*RECORDS SUPPLIED*
## START

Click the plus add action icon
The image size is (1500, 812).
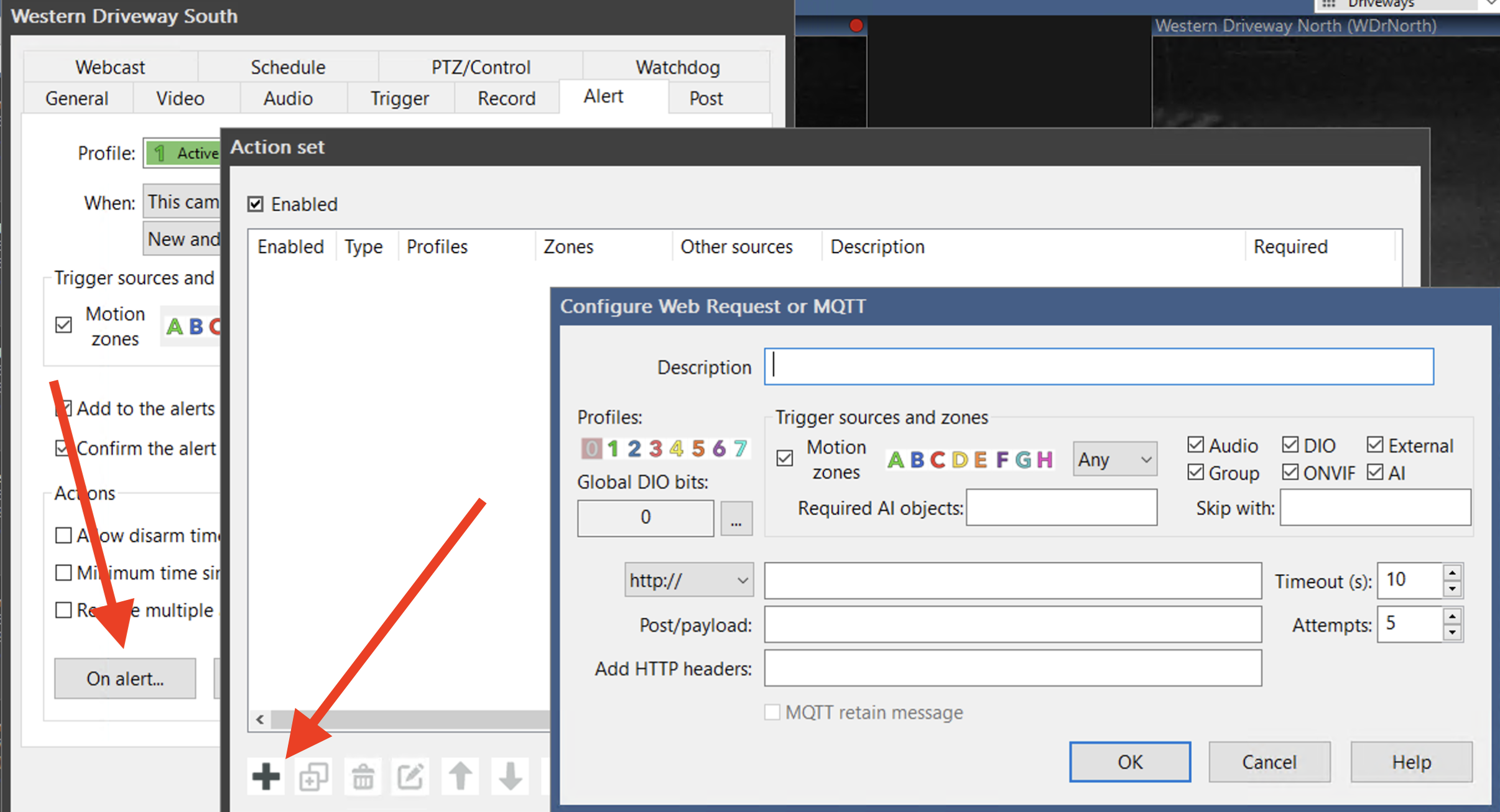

## END
## START

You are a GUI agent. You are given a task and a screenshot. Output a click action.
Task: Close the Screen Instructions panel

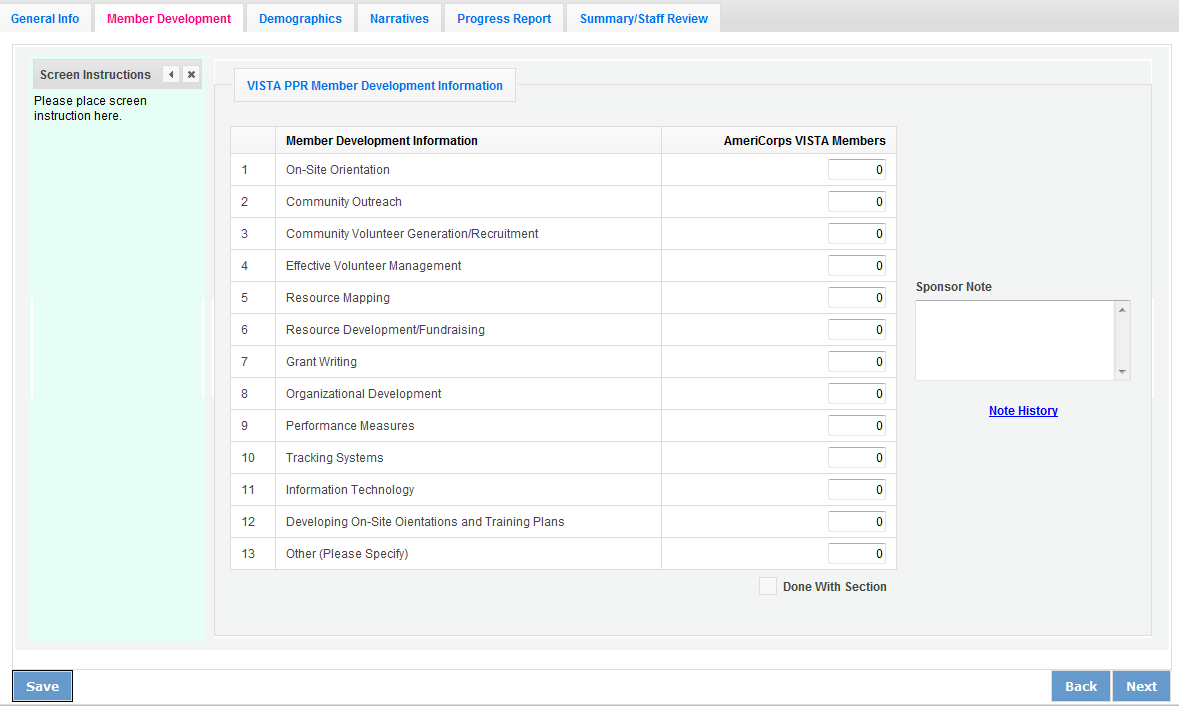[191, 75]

## END

*GOAL*
Print the lines of the listing above, starting at the line that contains "Click the plus add action icon" and ending at the line that contains "The image size is (1500, 812).", with both of those lines included.

*PROBLEM SOLUTION*
Click the plus add action icon
The image size is (1500, 812).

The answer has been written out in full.